Stored data entries
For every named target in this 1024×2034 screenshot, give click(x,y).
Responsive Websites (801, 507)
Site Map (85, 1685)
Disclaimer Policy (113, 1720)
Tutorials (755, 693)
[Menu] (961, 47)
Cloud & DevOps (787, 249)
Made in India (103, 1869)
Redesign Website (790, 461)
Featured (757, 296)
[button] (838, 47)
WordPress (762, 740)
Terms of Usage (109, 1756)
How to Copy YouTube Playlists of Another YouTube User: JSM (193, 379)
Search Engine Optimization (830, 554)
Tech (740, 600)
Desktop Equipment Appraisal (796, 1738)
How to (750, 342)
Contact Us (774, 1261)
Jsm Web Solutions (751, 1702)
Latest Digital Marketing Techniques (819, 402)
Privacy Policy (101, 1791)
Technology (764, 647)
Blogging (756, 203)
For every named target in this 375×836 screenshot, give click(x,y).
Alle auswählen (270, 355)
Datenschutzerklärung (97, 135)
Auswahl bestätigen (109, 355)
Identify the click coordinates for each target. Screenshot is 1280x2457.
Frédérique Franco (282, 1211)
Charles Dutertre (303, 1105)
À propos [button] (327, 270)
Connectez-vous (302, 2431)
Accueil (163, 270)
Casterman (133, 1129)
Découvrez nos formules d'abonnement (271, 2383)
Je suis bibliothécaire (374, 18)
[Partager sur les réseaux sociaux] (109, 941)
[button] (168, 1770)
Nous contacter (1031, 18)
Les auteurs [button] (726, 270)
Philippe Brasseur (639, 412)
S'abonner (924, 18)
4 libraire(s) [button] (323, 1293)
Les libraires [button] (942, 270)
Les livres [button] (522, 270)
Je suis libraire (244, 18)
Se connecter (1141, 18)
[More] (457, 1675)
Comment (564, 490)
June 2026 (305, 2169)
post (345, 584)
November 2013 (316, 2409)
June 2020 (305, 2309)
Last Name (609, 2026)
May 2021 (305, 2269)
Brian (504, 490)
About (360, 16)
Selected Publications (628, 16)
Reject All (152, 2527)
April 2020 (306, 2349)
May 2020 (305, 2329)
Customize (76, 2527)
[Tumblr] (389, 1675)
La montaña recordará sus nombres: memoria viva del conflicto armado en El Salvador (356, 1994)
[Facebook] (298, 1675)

* _What to produce_
Above are the records; copy each line from them that includes the string "click".

* _Result below_
For every named target in this 1024×2034 screenshot, give click(x,y).
For every named target in this 375×836 screenshot, give click(x,y).
Identify the click coordinates for each target. Screenshot is 1280x2457.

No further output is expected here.